Historia de un espigón Patagónico

Drusila

Drusila

La ciudad de Trelew se encuentra en la Patagonia, a mil cuatrocientos kilómetros de Buenos Aires. A muy poca distancia del casco urbano el temperamental Atlántico Sur rompe sus olas.

Plena Meseta Patagónica, la tierra es árida, de tonos amarillentos y grises blancuzcos, algunos matices más acentuados en los distintos estratos geológicos marcados en las pendientes verticales de la meseta.

Hasta la escasa vegetación, achaparrados arbustos, tienden a ese tinte grisáceo. El paisaje es duro, e imponente, la inmensidad es la única variable.

El océano es frío y bravo, sus revueltas aguas rara vez permiten que se lo vea azul.

Sin embargo, una playa más amable que las demás es frecuentemente visitada por los habitantes de Trelew, incluso bellas casas se han construido mirando la costa.

Casi sin arena, las olas arrastran ruidosamente cantos rodados con los mismos matices amarillentos y grises claros de la región.

El océano, a pesar de su fiero semblante, es generoso, y por eso hay ahí una buena cantidad de espigones alineados, todos de piedra, y siempre están abarrotados de pescadores, soportando los embates de la espuma salada, recogiendo la abundante cosecha que ofrece el Atlántico.

Pero uno de esos espigones se destaca, sus piedras hacen notar a primera vista que no son de de la zona por su color rojo subido, se adentra unas docenas de metros luego de la rompiente, e, invariablemente esta sin pescadores ni paseantes.

Cuentan que un funcionario local tuvo el capricho de traer esas llamativas piedras desde el Neuquén, setecientos kilómetros al oeste, en dirección a la cordillera, zona de espesos y umbríos bosques, donde el mar es sólo una mención. Arrancadas de su suelo original, fueron dificultosamente trasladadas y amontonadas para crear el espigón.

El problema resulto de que las piedras no iban solas, mudadas con ellas y en total desacuerdo viajaron los duendes que las tenían como hogar, indignados, sufrieron la afrenta de ser desalojados de su verde foresta, y verse en un paraje extraño, yermo, medio hundidos en un mar salvaje. Los duendes del Neuquén se enfadaron, y mucho.

Un duende, en ese estado de mal humor no se deja ignorar, y como consecuencia, extraños prodigios sucedieron en el espigón de piedras rojas.

Lo primero fue la repentina y total ausencia de peces, por más carnada sofisticada y por más lejos que se arrojará el sedal, nadie podía sacar un mísero pez de las aguas. Aunque en los espigones vecinos la pesca seguía siempre abundante. En poco tiempo los pescadores desistieron y no se vio a ninguno más con su caña allí.
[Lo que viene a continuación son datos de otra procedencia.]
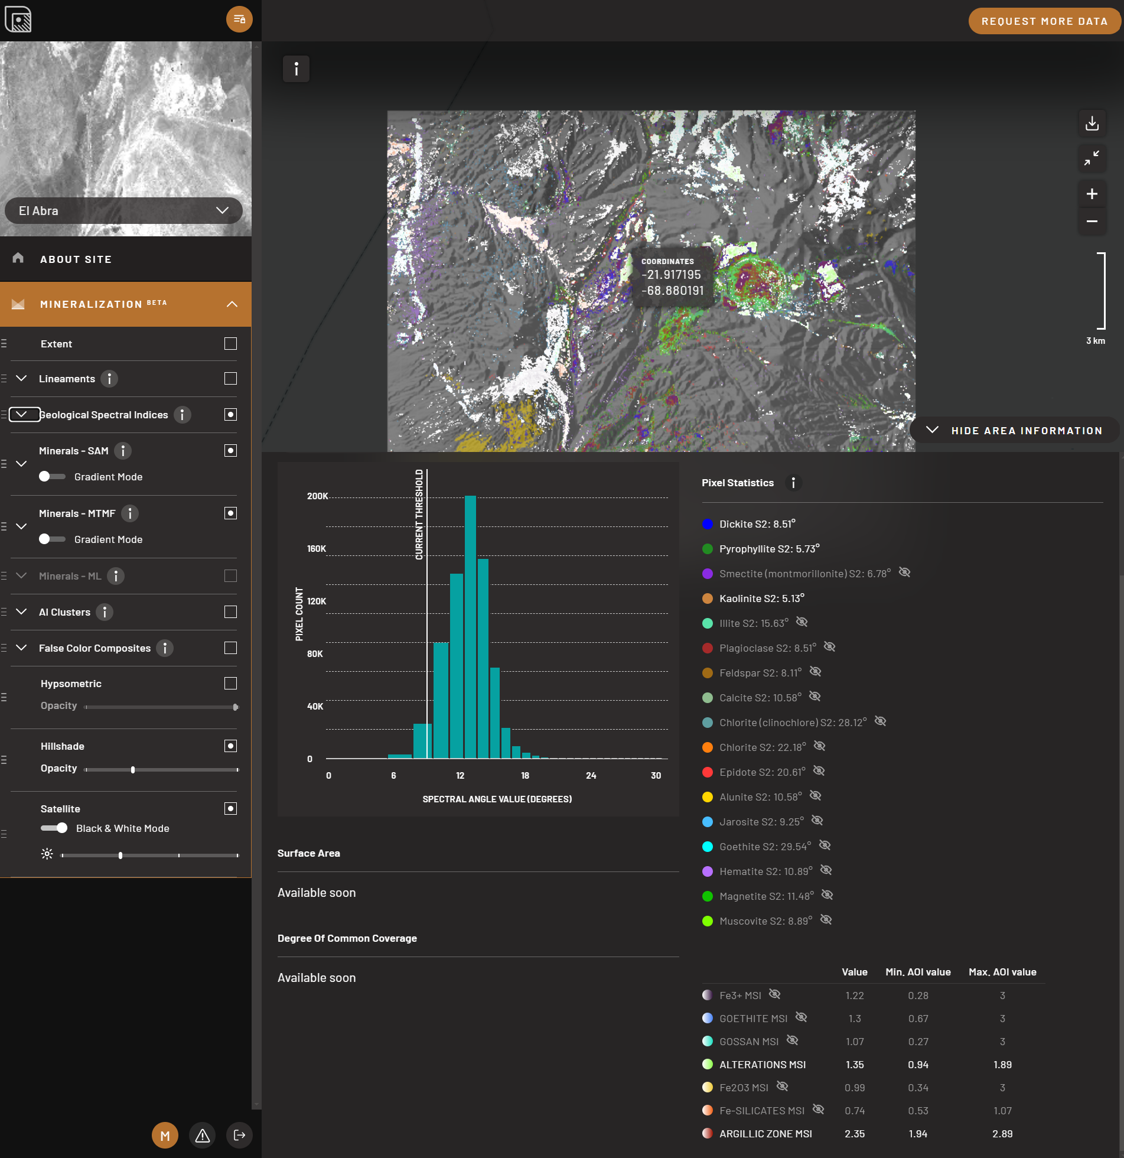The height and width of the screenshot is (1158, 1124).
Task: Open the orange layers list icon
Action: pyautogui.click(x=239, y=19)
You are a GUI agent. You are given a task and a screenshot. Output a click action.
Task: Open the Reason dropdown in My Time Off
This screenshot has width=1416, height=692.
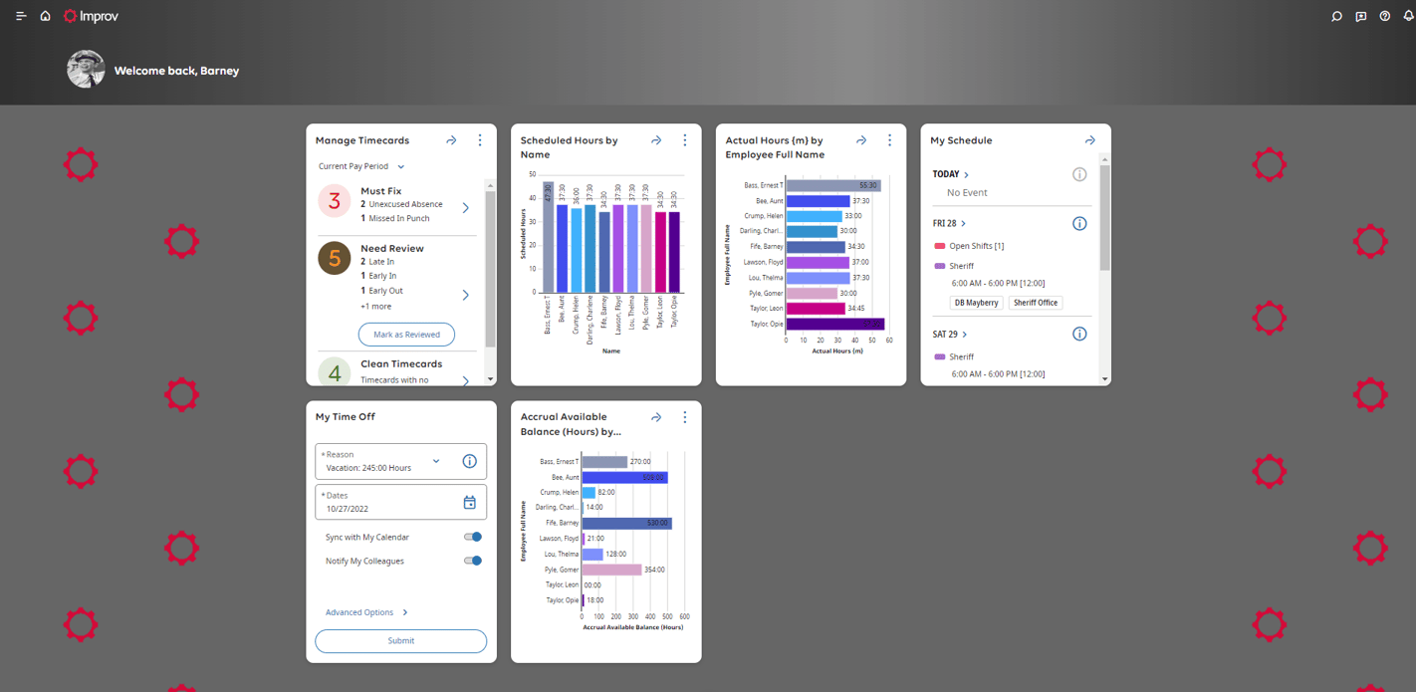[436, 461]

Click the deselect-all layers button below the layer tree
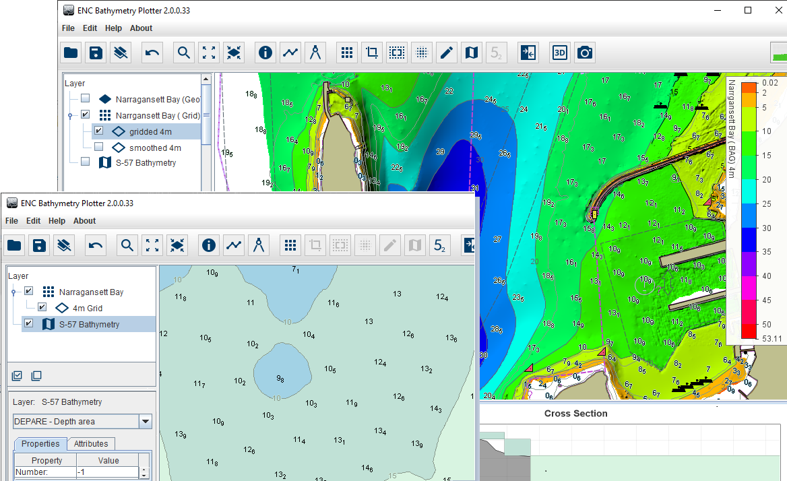point(36,375)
Entonces, fue el turno de los enamorados, quienes, aprovechando la soledad caminaban entre las piedras buscando intimidad. Las experiencias fueron desastrosas.
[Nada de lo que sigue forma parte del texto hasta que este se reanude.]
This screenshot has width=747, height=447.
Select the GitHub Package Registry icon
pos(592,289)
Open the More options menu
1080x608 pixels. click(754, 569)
Aunque el mar estuviera inusualmente calmo, de repente una colosal ola salida de sorpresa caía helada bañando a las parejas, también accidentes menores, como torcerse el pie en un hueco casi invisible en las rocas, dolorosos resbalones, tropezarse con la nada y soportar una humillante caída. Toda cita romántica fue escrupulosamente arruinada.

Siguieron los solitarios, aquellos que buscaban aislarse para meditar sobre cualquier misterio que valga la pena meditar, a ellos les fue peor aún. No sólo las repentinas olas congeladas estrellando con violento latigazo, no sólo las caídas, como en un cuento de Lovecraft los colores se alteraban, la luna aparecía verdosa, las piedras con una fosforescencia roja siniestra, y las aguas amenazadoras negras. Hasta los solitarios más recalcitrantes se decidían en ese momento por la urgente compañía humana y escapaban del lugar.
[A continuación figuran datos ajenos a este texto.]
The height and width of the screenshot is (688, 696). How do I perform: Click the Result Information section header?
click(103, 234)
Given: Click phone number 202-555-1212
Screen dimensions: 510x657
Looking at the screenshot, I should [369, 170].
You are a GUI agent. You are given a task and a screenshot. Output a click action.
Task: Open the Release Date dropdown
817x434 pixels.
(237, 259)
Y en el sitio de donde fueron quitadas las piedras tampoco quedo nada tranquilo, los duendes reclamaban por la devolución de parte de su territorio rocoso, y por supuesto, por los otros duendes, protestaban en silencio con todo tipo de prodigios. Los habitantes de esa zona del Neuquén, acostumbrados a los seres mágicos y sus mensajes, pidieron la inmediata restitución de las rocas rojas.

Claro es que los funcionarios no entienden de estas cuestiones, ni de otras, el espigón quedo donde estaba.

El cuidado de la ecología es más complejo de lo imaginado, y cada vez que el hombre cambia un escenario natural alguna consecuencia se desata, algunas realmente increíbles, como la del espigón encantado.